begin
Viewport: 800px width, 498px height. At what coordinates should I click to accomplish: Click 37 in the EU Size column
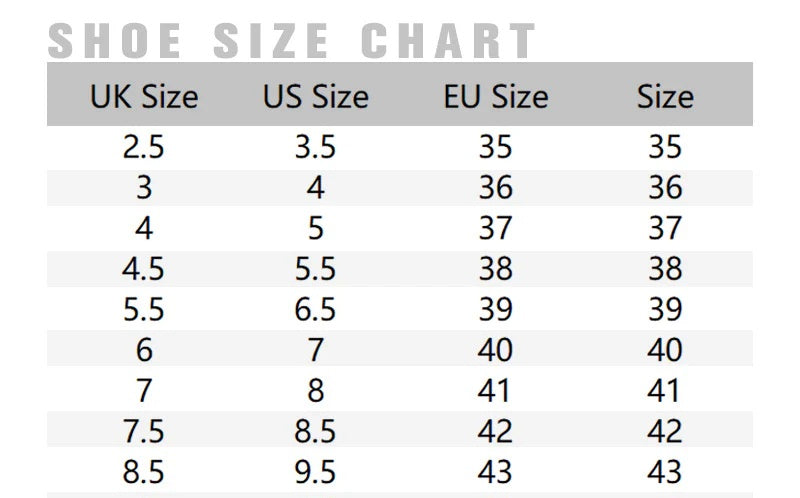495,229
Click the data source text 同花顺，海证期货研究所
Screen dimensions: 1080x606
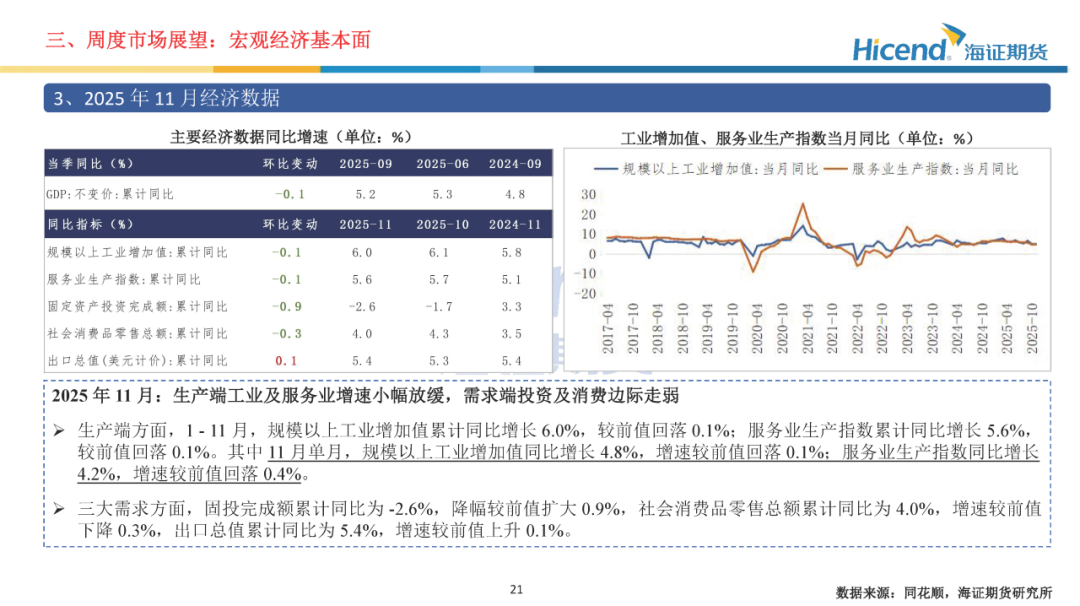pos(977,592)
end
Requirements ::
Rewrite all of the material above with "data source" replaced by "source attribution" and nothing else changed. Leave the pictures out of your version.

Task response ::
Viewport: 800px width, 498px height. At what coordinates should I click to accomplish: Click 37 in the EU Size column
495,229
Click the source attribution text 同花顺，海证期货研究所
Screen dimensions: 1080x606
pos(977,592)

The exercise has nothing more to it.